**YOUR ASSIGNMENT:** Would you write out each line of the material below exactly, skipping every picture?
[AVAILABLE RECORDS Boundary: Start]
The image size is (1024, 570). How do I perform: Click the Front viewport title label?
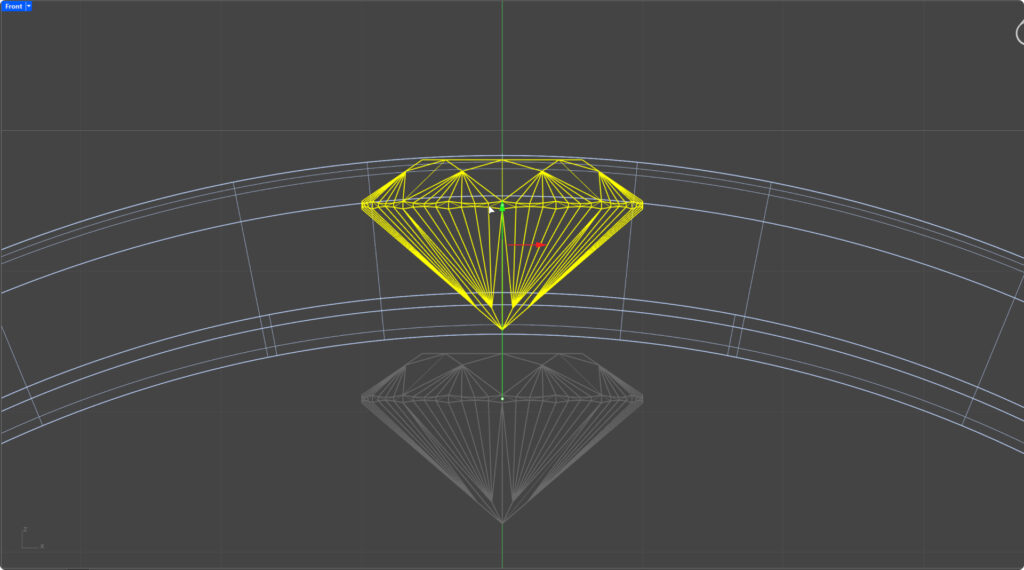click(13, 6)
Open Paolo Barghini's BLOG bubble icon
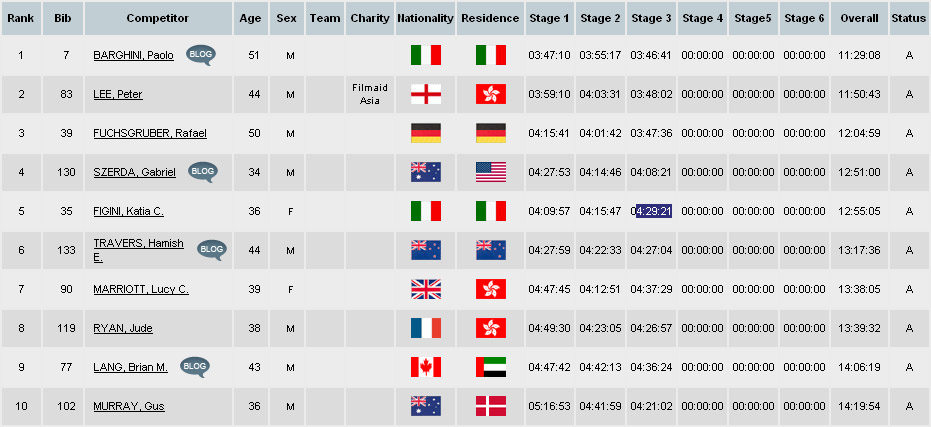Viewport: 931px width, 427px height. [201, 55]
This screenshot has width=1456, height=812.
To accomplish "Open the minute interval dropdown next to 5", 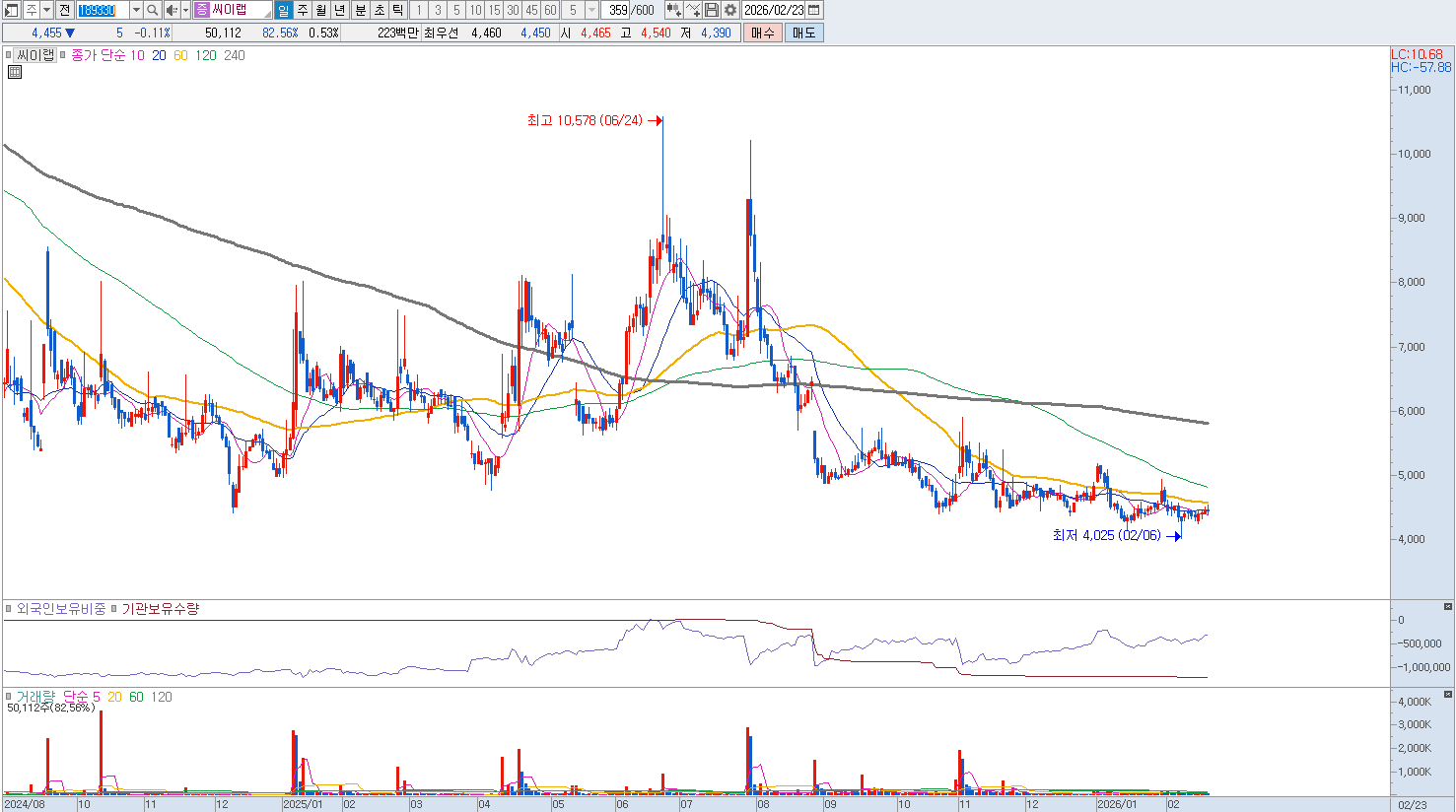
[AVAILABLE RECORDS Boundary: End]
**EXERCISE RESULT:**
The image size is (1024, 570). How do I perform: Click the Front viewport title label?
click(13, 6)
Open Paolo Barghini's BLOG bubble icon
Viewport: 931px width, 427px height. [201, 55]
This screenshot has width=1456, height=812.
To accomplish "Open the minute interval dropdown next to 5", 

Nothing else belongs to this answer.